(EXCERPTED DATA)
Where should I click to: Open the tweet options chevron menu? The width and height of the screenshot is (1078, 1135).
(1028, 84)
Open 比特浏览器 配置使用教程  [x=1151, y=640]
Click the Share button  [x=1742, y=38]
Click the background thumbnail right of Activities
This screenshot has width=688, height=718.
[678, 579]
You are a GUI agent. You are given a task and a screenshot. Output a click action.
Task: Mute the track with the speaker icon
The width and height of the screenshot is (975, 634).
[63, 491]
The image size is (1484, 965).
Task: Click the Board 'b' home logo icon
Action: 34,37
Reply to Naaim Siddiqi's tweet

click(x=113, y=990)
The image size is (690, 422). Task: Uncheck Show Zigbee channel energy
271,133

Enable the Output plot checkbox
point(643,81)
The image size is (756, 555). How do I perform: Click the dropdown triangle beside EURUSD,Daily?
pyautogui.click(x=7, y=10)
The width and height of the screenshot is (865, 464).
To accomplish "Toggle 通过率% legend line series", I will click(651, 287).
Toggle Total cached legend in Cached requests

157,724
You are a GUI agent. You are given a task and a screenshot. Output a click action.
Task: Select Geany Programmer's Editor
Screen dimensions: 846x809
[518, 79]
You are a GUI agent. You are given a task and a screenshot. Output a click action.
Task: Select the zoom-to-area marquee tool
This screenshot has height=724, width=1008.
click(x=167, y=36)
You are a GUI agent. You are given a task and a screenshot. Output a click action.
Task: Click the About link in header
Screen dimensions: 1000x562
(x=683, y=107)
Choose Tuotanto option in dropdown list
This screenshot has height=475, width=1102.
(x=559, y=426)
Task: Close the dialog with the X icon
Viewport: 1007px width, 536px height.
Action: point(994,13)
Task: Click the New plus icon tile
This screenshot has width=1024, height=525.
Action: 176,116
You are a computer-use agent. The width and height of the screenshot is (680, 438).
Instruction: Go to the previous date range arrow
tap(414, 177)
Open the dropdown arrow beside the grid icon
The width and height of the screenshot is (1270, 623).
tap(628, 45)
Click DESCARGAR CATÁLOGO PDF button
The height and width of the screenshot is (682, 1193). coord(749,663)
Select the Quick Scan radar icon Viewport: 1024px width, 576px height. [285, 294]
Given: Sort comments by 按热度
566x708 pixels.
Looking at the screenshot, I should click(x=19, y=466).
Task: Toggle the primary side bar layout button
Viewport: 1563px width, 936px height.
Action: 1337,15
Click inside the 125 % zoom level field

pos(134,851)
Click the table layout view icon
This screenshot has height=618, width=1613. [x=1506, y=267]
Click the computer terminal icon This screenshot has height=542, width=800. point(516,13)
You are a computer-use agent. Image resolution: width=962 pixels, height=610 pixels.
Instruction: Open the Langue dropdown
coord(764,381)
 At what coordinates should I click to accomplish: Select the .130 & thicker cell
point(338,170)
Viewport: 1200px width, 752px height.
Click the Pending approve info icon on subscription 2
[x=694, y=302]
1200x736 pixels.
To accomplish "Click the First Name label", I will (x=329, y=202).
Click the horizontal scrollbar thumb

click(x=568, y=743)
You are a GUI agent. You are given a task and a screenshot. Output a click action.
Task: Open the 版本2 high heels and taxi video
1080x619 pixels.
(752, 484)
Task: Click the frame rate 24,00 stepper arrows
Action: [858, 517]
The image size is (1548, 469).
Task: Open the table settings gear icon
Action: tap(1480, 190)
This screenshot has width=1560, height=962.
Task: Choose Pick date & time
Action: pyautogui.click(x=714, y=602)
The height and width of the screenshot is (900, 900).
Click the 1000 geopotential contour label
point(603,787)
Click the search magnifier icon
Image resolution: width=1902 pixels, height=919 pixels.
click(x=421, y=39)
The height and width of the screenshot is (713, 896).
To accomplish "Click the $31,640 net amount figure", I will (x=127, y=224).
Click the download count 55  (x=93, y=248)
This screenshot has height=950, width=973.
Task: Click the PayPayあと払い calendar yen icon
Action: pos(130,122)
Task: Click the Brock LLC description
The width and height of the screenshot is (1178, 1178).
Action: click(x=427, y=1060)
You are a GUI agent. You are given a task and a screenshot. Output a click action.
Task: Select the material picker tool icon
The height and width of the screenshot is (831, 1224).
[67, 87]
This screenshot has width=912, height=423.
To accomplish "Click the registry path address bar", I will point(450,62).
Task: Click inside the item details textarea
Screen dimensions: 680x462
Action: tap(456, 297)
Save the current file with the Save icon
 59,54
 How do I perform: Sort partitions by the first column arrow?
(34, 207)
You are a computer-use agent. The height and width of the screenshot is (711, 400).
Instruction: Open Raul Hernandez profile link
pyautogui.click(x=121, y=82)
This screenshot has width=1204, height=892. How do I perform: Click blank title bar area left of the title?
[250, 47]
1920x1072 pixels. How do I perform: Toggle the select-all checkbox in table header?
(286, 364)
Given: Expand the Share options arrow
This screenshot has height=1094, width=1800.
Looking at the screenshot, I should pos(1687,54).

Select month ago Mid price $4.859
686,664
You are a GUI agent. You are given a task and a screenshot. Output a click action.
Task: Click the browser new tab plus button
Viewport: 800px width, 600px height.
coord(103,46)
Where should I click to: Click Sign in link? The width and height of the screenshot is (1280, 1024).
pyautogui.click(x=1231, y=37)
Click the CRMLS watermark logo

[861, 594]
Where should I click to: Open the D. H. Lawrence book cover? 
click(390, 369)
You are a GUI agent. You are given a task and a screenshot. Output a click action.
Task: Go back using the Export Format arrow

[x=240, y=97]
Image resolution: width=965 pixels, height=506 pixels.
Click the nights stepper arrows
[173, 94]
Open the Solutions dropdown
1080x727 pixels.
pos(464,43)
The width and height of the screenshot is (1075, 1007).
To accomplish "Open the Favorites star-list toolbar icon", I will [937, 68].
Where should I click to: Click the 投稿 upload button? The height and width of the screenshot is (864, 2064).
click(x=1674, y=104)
(End EXCERPTED DATA)
**REQUIREMENT**.
Could you restate every entry verbatim, please?

**SOLUTION**.
Where should I click to: Open the tweet options chevron menu? The width and height of the screenshot is (1078, 1135).
(1028, 84)
Open 比特浏览器 配置使用教程  [x=1151, y=640]
Click the Share button  [x=1742, y=38]
Click the background thumbnail right of Activities
This screenshot has width=688, height=718.
[678, 579]
You are a GUI agent. You are given a task and a screenshot. Output a click action.
Task: Mute the track with the speaker icon
The width and height of the screenshot is (975, 634).
[63, 491]
The image size is (1484, 965).
Task: Click the Board 'b' home logo icon
Action: 34,37
Reply to Naaim Siddiqi's tweet

click(x=113, y=990)
The image size is (690, 422). Task: Uncheck Show Zigbee channel energy
271,133

Enable the Output plot checkbox
point(643,81)
The image size is (756, 555). How do I perform: Click the dropdown triangle beside EURUSD,Daily?
pyautogui.click(x=7, y=10)
The width and height of the screenshot is (865, 464).
To accomplish "Toggle 通过率% legend line series", I will click(651, 287).
Toggle Total cached legend in Cached requests

157,724
You are a GUI agent. You are given a task and a screenshot. Output a click action.
Task: Select Geany Programmer's Editor
Screen dimensions: 846x809
[518, 79]
You are a GUI agent. You are given a task and a screenshot. Output a click action.
Task: Select the zoom-to-area marquee tool
This screenshot has height=724, width=1008.
click(x=167, y=36)
You are a GUI agent. You are given a task and a screenshot. Output a click action.
Task: Click the About link in header
Screen dimensions: 1000x562
(x=683, y=107)
Choose Tuotanto option in dropdown list
This screenshot has height=475, width=1102.
(x=559, y=426)
Task: Close the dialog with the X icon
Viewport: 1007px width, 536px height.
Action: point(994,13)
Task: Click the New plus icon tile
This screenshot has width=1024, height=525.
Action: 176,116
You are a computer-use agent. The width and height of the screenshot is (680, 438).
Instruction: Go to the previous date range arrow
tap(414, 177)
Open the dropdown arrow beside the grid icon
The width and height of the screenshot is (1270, 623).
tap(628, 45)
Click DESCARGAR CATÁLOGO PDF button
The height and width of the screenshot is (682, 1193). coord(749,663)
Select the Quick Scan radar icon Viewport: 1024px width, 576px height. [285, 294]
Given: Sort comments by 按热度
566x708 pixels.
Looking at the screenshot, I should click(x=19, y=466).
Task: Toggle the primary side bar layout button
Viewport: 1563px width, 936px height.
Action: 1337,15
Click inside the 125 % zoom level field

pos(134,851)
Click the table layout view icon
This screenshot has height=618, width=1613. [x=1506, y=267]
Click the computer terminal icon This screenshot has height=542, width=800. point(516,13)
You are a computer-use agent. Image resolution: width=962 pixels, height=610 pixels.
Instruction: Open the Langue dropdown
coord(764,381)
 At what coordinates should I click to accomplish: Select the .130 & thicker cell
point(338,170)
Viewport: 1200px width, 752px height.
Click the Pending approve info icon on subscription 2
[x=694, y=302]
1200x736 pixels.
To accomplish "Click the First Name label", I will (x=329, y=202).
Click the horizontal scrollbar thumb

click(x=568, y=743)
You are a GUI agent. You are given a task and a screenshot. Output a click action.
Task: Open the 版本2 high heels and taxi video
1080x619 pixels.
(752, 484)
Task: Click the frame rate 24,00 stepper arrows
Action: [858, 517]
The image size is (1548, 469).
Task: Open the table settings gear icon
Action: tap(1480, 190)
This screenshot has width=1560, height=962.
Task: Choose Pick date & time
Action: pyautogui.click(x=714, y=602)
The height and width of the screenshot is (900, 900).
Click the 1000 geopotential contour label
point(603,787)
Click the search magnifier icon
Image resolution: width=1902 pixels, height=919 pixels.
click(x=421, y=39)
The height and width of the screenshot is (713, 896).
To accomplish "Click the $31,640 net amount figure", I will (x=127, y=224).
Click the download count 55  (x=93, y=248)
This screenshot has height=950, width=973.
Task: Click the PayPayあと払い calendar yen icon
Action: pos(130,122)
Task: Click the Brock LLC description
The width and height of the screenshot is (1178, 1178).
Action: click(x=427, y=1060)
You are a GUI agent. You are given a task and a screenshot. Output a click action.
Task: Select the material picker tool icon
The height and width of the screenshot is (831, 1224).
[67, 87]
This screenshot has width=912, height=423.
To accomplish "Click the registry path address bar", I will point(450,62).
Task: Click inside the item details textarea
Screen dimensions: 680x462
Action: tap(456, 297)
Save the current file with the Save icon
 59,54
 How do I perform: Sort partitions by the first column arrow?
(34, 207)
You are a computer-use agent. The height and width of the screenshot is (711, 400).
Instruction: Open Raul Hernandez profile link
pyautogui.click(x=121, y=82)
This screenshot has width=1204, height=892. How do I perform: Click blank title bar area left of the title?
[250, 47]
1920x1072 pixels. How do I perform: Toggle the select-all checkbox in table header?
(286, 364)
Given: Expand the Share options arrow
This screenshot has height=1094, width=1800.
Looking at the screenshot, I should pos(1687,54).

Select month ago Mid price $4.859
686,664
You are a GUI agent. You are given a task and a screenshot. Output a click action.
Task: Click the browser new tab plus button
Viewport: 800px width, 600px height.
coord(103,46)
Where should I click to: Click Sign in link? The width and height of the screenshot is (1280, 1024).
pyautogui.click(x=1231, y=37)
Click the CRMLS watermark logo

[861, 594]
Where should I click to: Open the D. H. Lawrence book cover? 
click(390, 369)
You are a GUI agent. You are given a task and a screenshot. Output a click action.
Task: Go back using the Export Format arrow

[x=240, y=97]
Image resolution: width=965 pixels, height=506 pixels.
Click the nights stepper arrows
[173, 94]
Open the Solutions dropdown
1080x727 pixels.
pos(464,43)
The width and height of the screenshot is (1075, 1007).
To accomplish "Open the Favorites star-list toolbar icon", I will [937, 68].
Where should I click to: Click the 投稿 upload button? The height and width of the screenshot is (864, 2064).
click(x=1674, y=104)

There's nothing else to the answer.